How providers can use analytics to manage risk in value-based care

The ability to gain insights from disparate sources of information can point the way to improved patient care and reduced care costs.


As healthcare organizations navigate the new value-based care landscape, analytics is playing a major role. In fact, according to a study from Deloitte, more than four in five healthcare IT stakeholders identified value-based care as a key analytics driver for their organization.

Healthcare analytics enables organizations to get the insights they need to make more informed decisions that will ultimately reduce care costs and improve patient outcomes. By bringing together disparate sources of data—such as patient data in EHRs, financial information and time-tracking records—analytics capabilities ensure that organizations have greater visibility into hospital operations, finances and clinical care. In addition, healthcare analytics can help to track specific measures, or key performance indicators (KPIs), that are needed to report to various agencies.

Below are two real-world examples of how healthcare facilities are currently using analytics in innovative ways to succeed in the value-based care landscape.

In the first case, Maryland was the first in state in the nation to be granted a waiver from Medicare rules, giving the state flexibility to implement its own quality-based program. The Maryland Health Services Cost Review Commission (HSCRC) later set hospital rates that applied to all payers, including Medicare and Medicaid, as well as self-insured patients. Under this program, the HSCRC adjusts payment rates to hospitals according to the facilities’ performance on a set of quality indicators.

In the first year under this reimbursement model, Western Maryland Health System (WMHS), a 205-bed hospital in Cumberland, Md., ranked last out of the 46 hospitals in the state. To improve its standing, WMHS knew it had to be more prudent with its resource utilization and be able to gain insights into the changes that would help improve its performance based on the quality indicators that determined reimbursement. To achieve this, WMHS looked to analytics capabilities that could integrate data from multiple sources and create dashboards and data views, helping users make more informed clinical and operational decisions.

As a result, WMHS jumped from last place on quality-based reimbursements to first in the state. Specific KPI improvements include:
  • Timely utilization reports which helped optimize patient care delivery and reduce readmission numbers.
  • Gaps in care being significantly reduced and improved patient follow-up care (from approximately 150 patient mismatches each month to zero).
  • A positive revenue swing, from losing $1.2 million in quality-based reimbursement in FY 2012 to gaining $1.3 million in FY 2014.

For the second example, Allied Physicians Group, a network of 150 pediatricians across 35 office locations in Long Island, N.Y., also looked to analytics to attain valuable insights into productivity trends, revenue cycle management initiatives, clinical and financial operations. For Allied, which is surrounded by large and profitable hospital systems that are expanding their influence by acquiring physicians and driving their competitors away, they quickly realized that they needed to drive down overall costs while increasing the quality of its pediatric care delivery in order to compete in this environment.

Through healthcare analytics, Allied can be more strategic with tracking these initiatives, which is critical as the organization begins to expand on its value-based contracting.

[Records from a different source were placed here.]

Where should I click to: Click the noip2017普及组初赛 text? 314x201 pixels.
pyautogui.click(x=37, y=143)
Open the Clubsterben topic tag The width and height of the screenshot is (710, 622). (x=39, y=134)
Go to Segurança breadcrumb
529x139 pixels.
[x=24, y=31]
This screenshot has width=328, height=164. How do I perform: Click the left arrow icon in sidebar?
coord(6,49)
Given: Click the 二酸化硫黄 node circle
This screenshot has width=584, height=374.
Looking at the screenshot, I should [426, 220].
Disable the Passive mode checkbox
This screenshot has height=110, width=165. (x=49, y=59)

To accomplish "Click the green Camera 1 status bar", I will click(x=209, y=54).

By incorporating all financial data - profit and loss statements, accounts payable, payroll and more, with their productivity data, all metrics can be in one place, enabling Allied to see how they are performing as an entire organization as well as specific to each division, and even by physician or operation.

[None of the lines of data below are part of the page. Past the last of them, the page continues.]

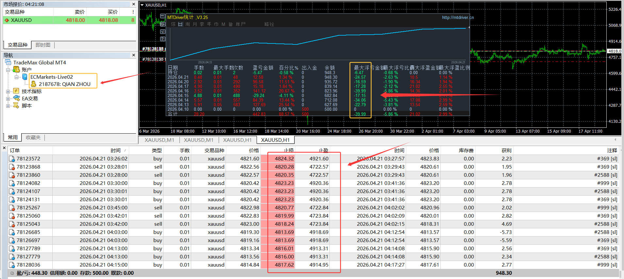Image resolution: width=624 pixels, height=279 pixels.
Task: Select the 日 daily view in MTDriver
Action: tap(180, 24)
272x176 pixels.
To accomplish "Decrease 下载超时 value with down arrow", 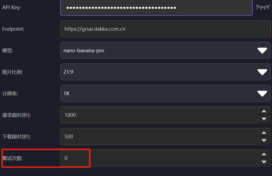I will [264, 140].

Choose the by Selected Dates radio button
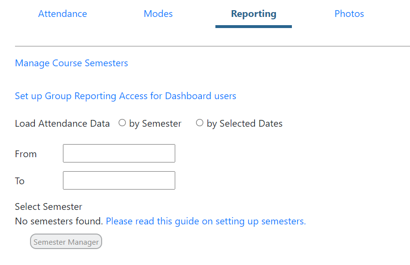coord(199,123)
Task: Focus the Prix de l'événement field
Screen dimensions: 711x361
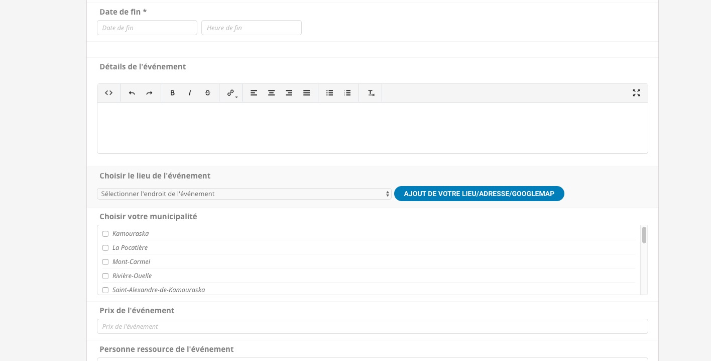Action: click(x=372, y=326)
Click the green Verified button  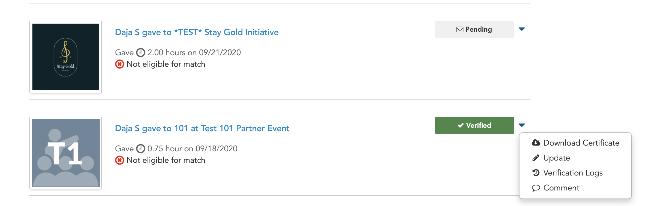click(x=474, y=125)
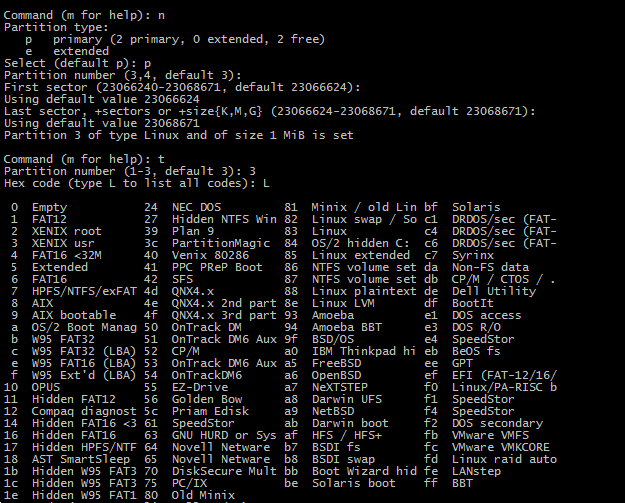
Task: Click the 'EFI (FAT-12/16/' entry
Action: point(504,375)
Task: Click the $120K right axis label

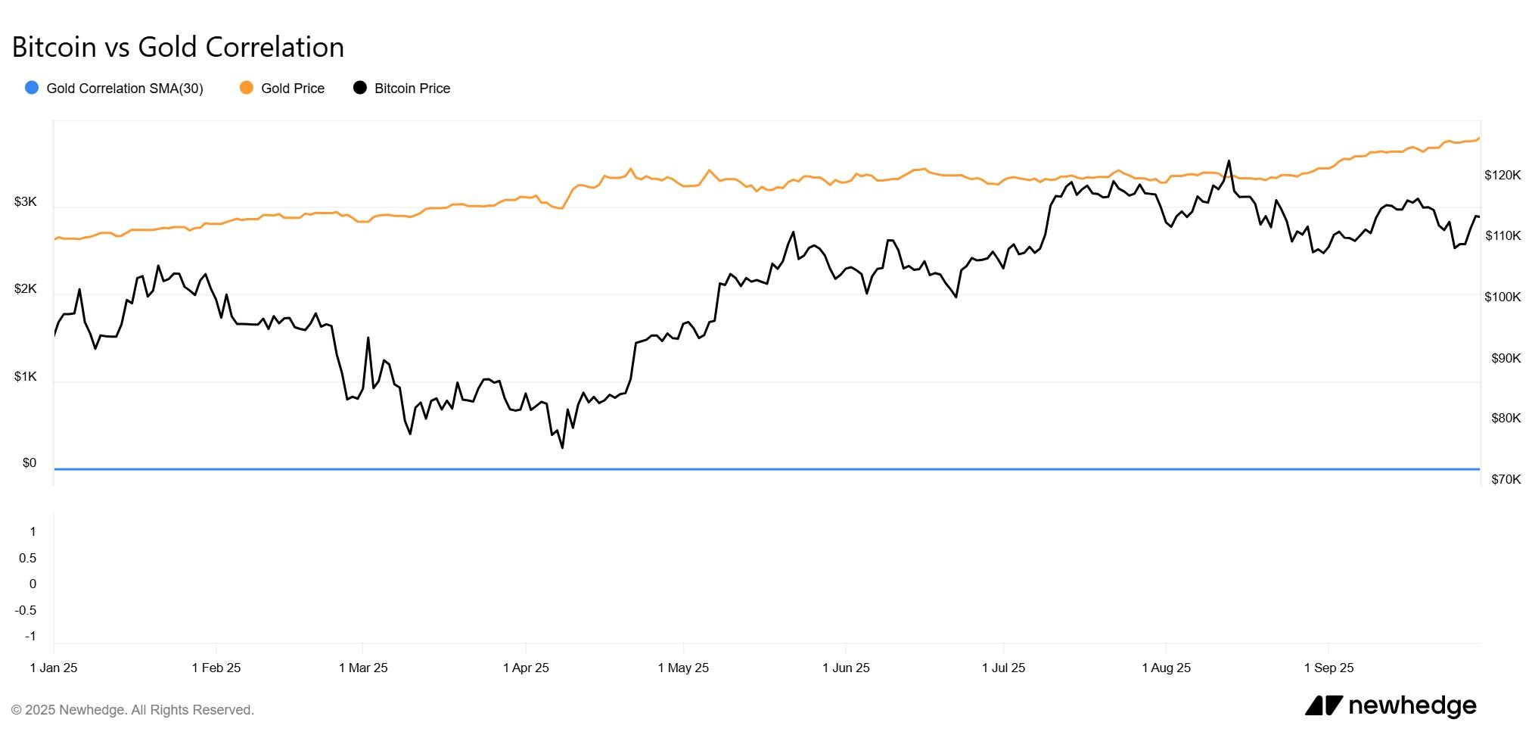Action: coord(1502,175)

Access to comprehensive analytics, through which they are able to identify key problems that are buried in the data, has been invaluable for Allied when it comes to strategic planning and daily operations. For example, Allied is able to see if one division may not be doing a particular task very well and determine ways to make improvements. Additionally, Allied can do comparisons between offices and identify how to make variations to improve performance or revenue.

The end result is consistent higher quality care delivery across entities while ensuring that industry benchmarks are met and profitability continues to grow. Looking ahead, Allied hopes that its analytics insights will also translate into the accountable care environment where the best care delivery practices can consistently be delivered without duplication of services.

These two examples show how analytics is a critical element in helping organizations attain the insights they need to succeed in the fee-for-value world. With the number of value-based care initiatives steadily rising, healthcare organizations must adapt to new ways of care delivery and reimbursement by having the right tools in place if they want to remain viable over the next several years.